→ Stated goal 1:
In the article on the new National Court Framework, who is carrying out the case management reforms of the Federal Court?
→ Stated goal 2:
Write out the stretch of the National Court Framework article from "While class action" through "class action practice." again, swapping "judges" for "justices".
→ Stated goal 3:
Shorten the paragraph of the National Court Framework article that begins "Chief Justice Allsop is implementing" into a brief list that keeps its main facts.

→ Page text:
···

24 March 2015

The new National Court Framework takes effect

This article was written by Justin McDonnell, Peta Stevenson and Neal Bedford.

Chief Justice Allsop is implementing significant case management reforms of the Federal Court, which are intended to develop the confidence of the profession and the community, particularly in areas requiring a degree of specialised skill and knowledge. The centrepiece of the reforms is the establishment of a number of specialist practice areas within the Court, which are designed to facilitate a more tailored approach to case management.

While class action litigation is often seen as a specialist area of practice, there is no specific sub-area for class actions. The question of classification will be determined by the substantive area of law to be determined by the action, as decided by the new National Practice Area (NPA) Registrar. While it can be expected that many will fall within the Commercial and Corporations practice area (which is already covered by a new Interim Practice Note), some class actions such as public malfeasance or event-related actions will not. As such, a broad range of judges will continue to be involved in the development of class action practice.

···

→ Extracted records:
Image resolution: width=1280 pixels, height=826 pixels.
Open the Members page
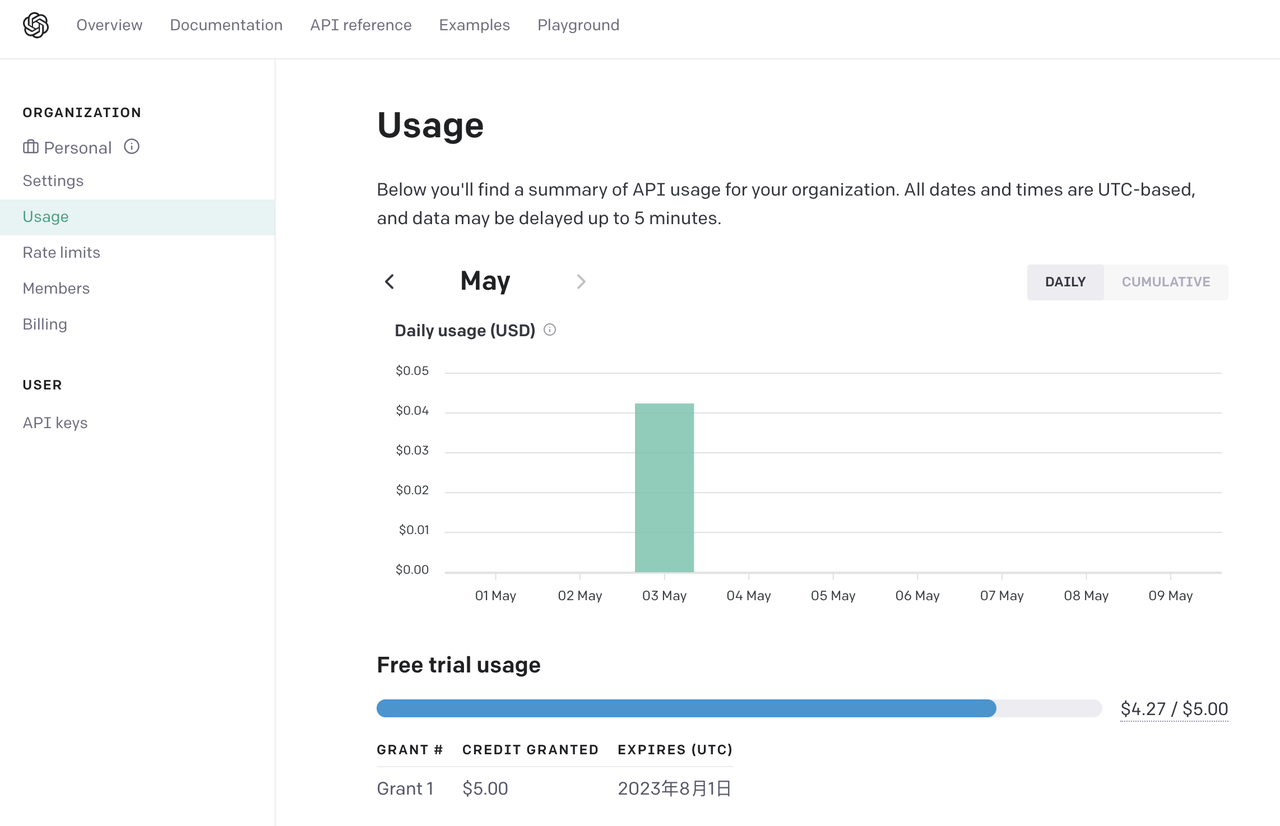[56, 289]
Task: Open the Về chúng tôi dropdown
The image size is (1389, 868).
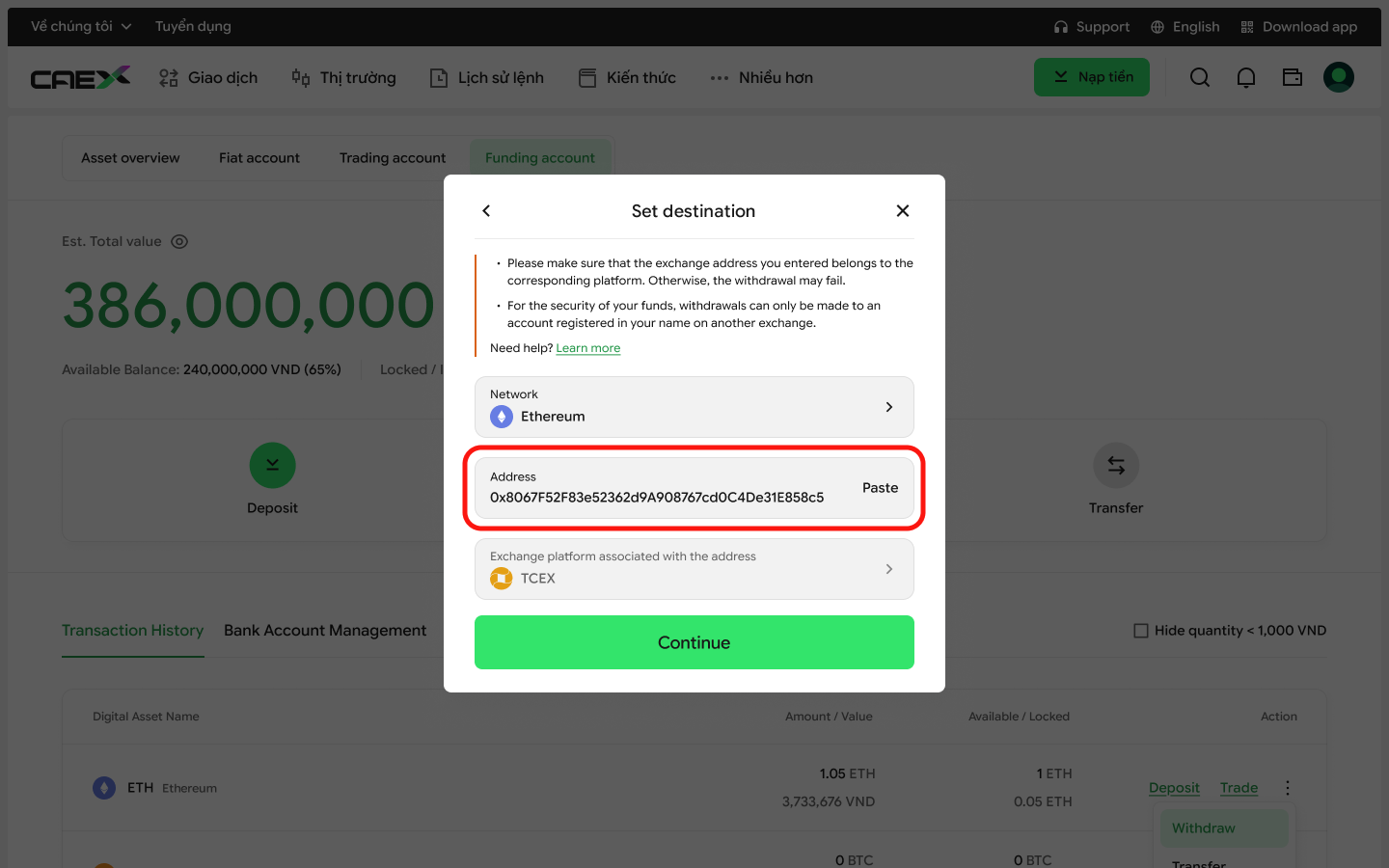Action: (81, 27)
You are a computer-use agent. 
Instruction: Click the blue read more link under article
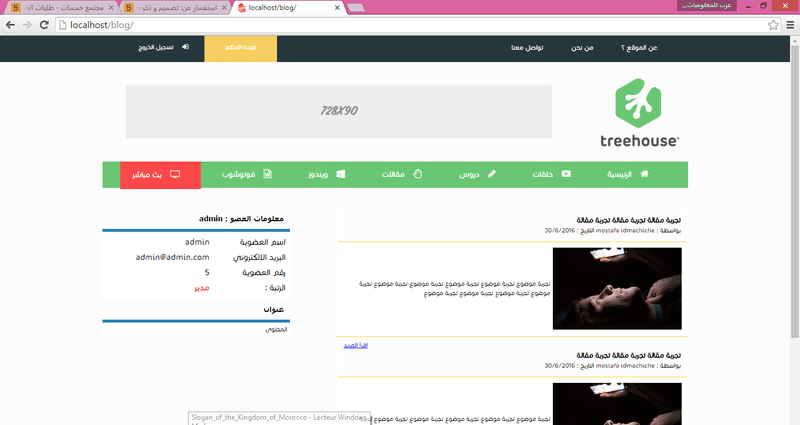point(356,345)
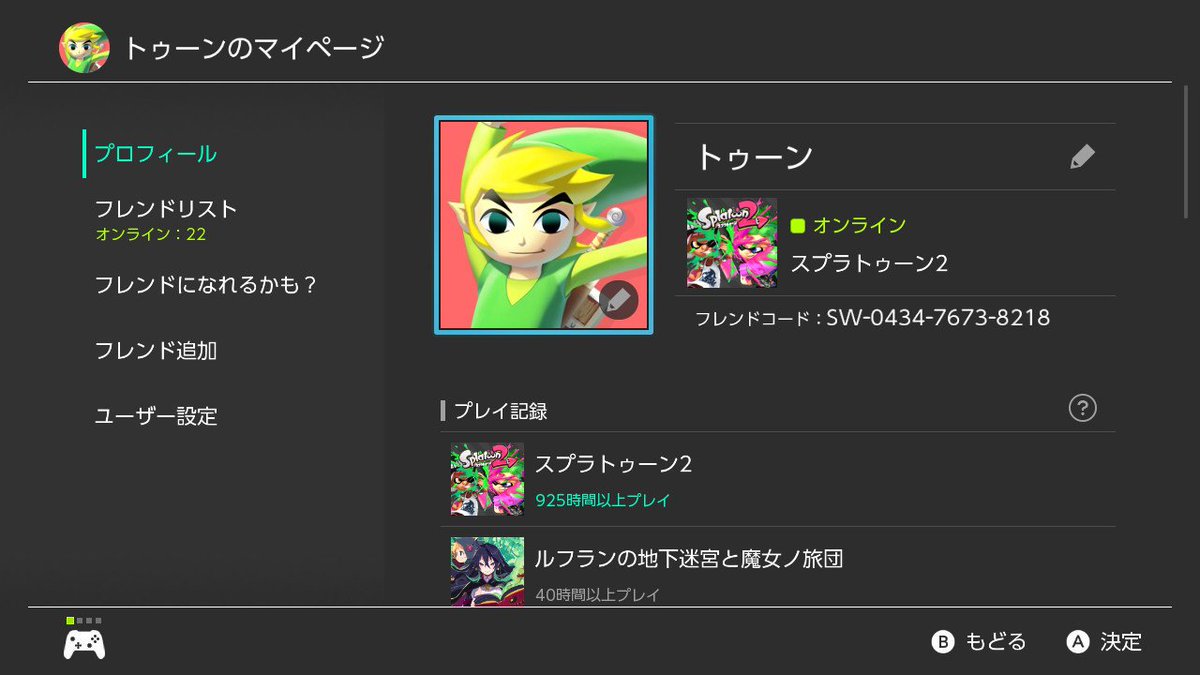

···

→ Exercise result 1:
Chief Justice Allsop.

→ Exercise result 2:
While class action litigation is often seen as a specialist area of practice, there is no specific sub-area for class actions. The question of classification will be determined by the substantive area of law to be determined by the action, as decided by the new National Practice Area (NPA) Registrar. While it can be expected that many will fall within the Commercial and Corporations practice area (which is already covered by a new Interim Practice Note), some class actions such as public malfeasance or event-related actions will not. As such, a broad range of justices will continue to be involved in the development of class action practice.

→ Exercise result 3:
- Chief Justice Allsop is carrying out major case management reforms of the Federal Court.
- The reforms aim to build the confidence of the profession and the community, especially in areas that need specialised skill and knowledge.
- Their centrepiece is setting up several specialist practice areas within the Court.
- These areas are meant to allow a more tailored approach to case management.